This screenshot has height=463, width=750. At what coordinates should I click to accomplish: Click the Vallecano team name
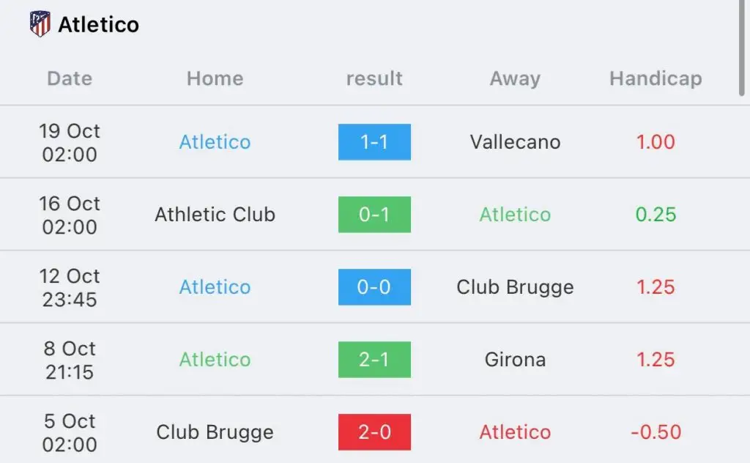pos(515,142)
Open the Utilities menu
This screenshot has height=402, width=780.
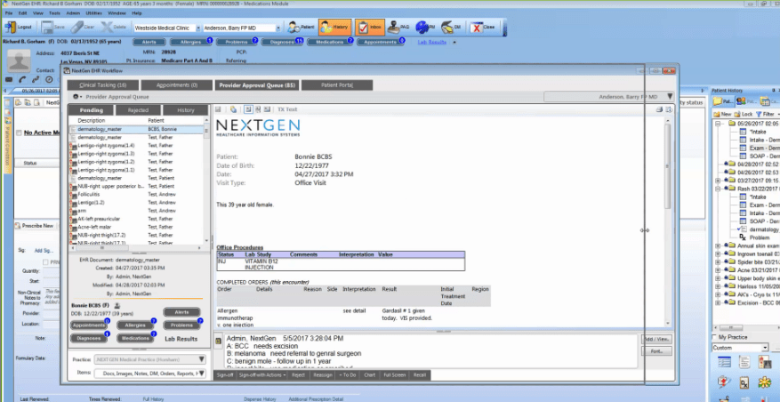[x=92, y=14]
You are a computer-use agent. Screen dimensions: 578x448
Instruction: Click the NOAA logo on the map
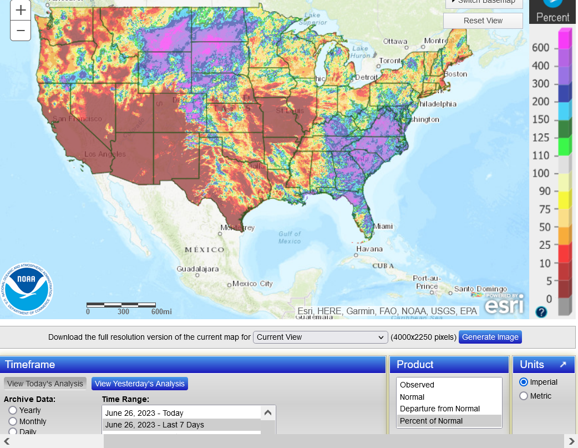point(27,289)
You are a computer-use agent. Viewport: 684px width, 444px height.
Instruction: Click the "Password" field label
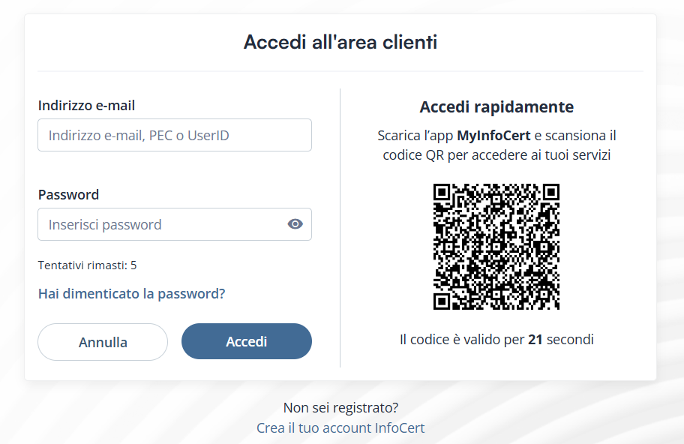coord(68,195)
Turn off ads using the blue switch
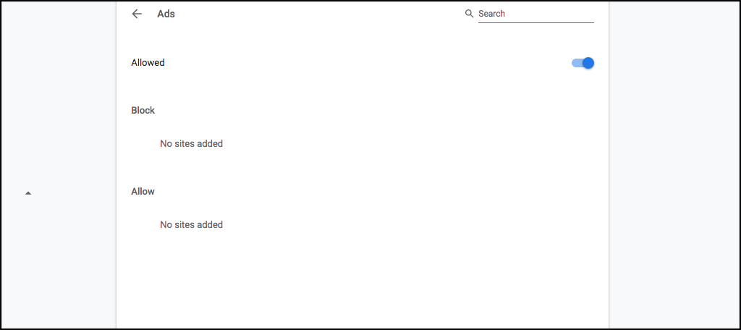 [x=583, y=63]
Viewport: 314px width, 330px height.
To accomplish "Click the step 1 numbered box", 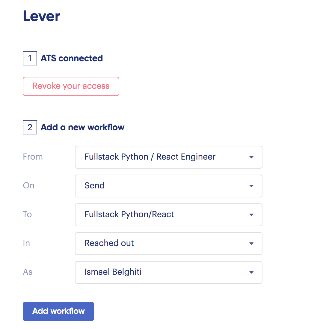I will coord(30,58).
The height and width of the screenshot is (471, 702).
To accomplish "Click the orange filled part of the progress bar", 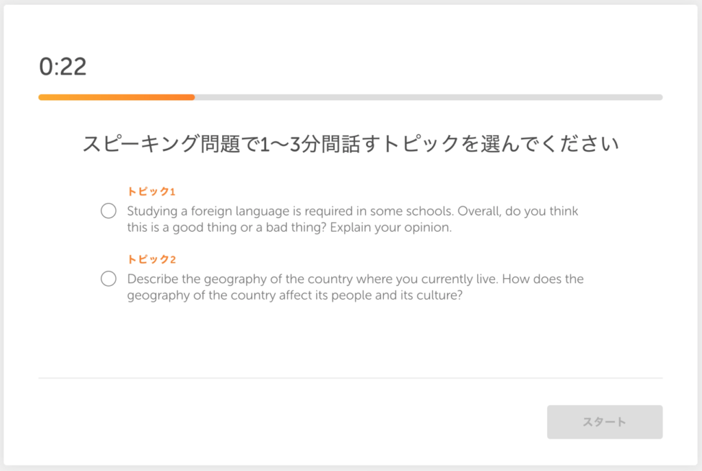I will (x=117, y=97).
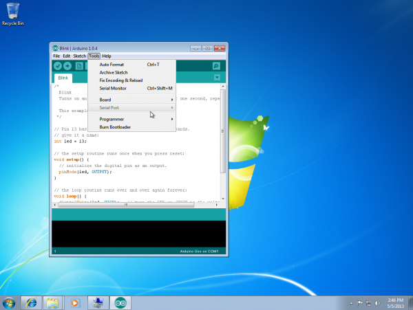Open the tab options dropdown arrow
Screen dimensions: 413x310
click(x=217, y=78)
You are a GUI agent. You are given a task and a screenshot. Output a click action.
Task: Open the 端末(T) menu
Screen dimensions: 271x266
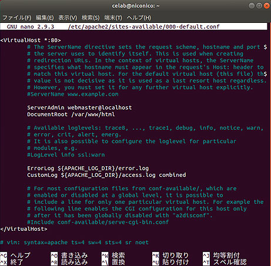click(x=113, y=18)
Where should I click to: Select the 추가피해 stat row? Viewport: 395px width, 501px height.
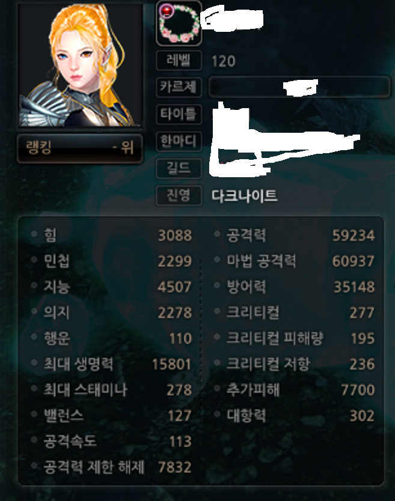(294, 389)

○ ○ ○ ○ ○ ○ ○

## GOAL OF THE EXERCISE
Locate the line containing "Task: Open the 端末(T) menu" in the material above, then repeat it and every later line exactly, with no pictures.

## OUTPUT FOR THIS EXERCISE
Task: Open the 端末(T) menu
Screen dimensions: 271x266
click(x=113, y=18)
Where should I click to: Select the 추가피해 stat row? Viewport: 395px width, 501px height.
(294, 389)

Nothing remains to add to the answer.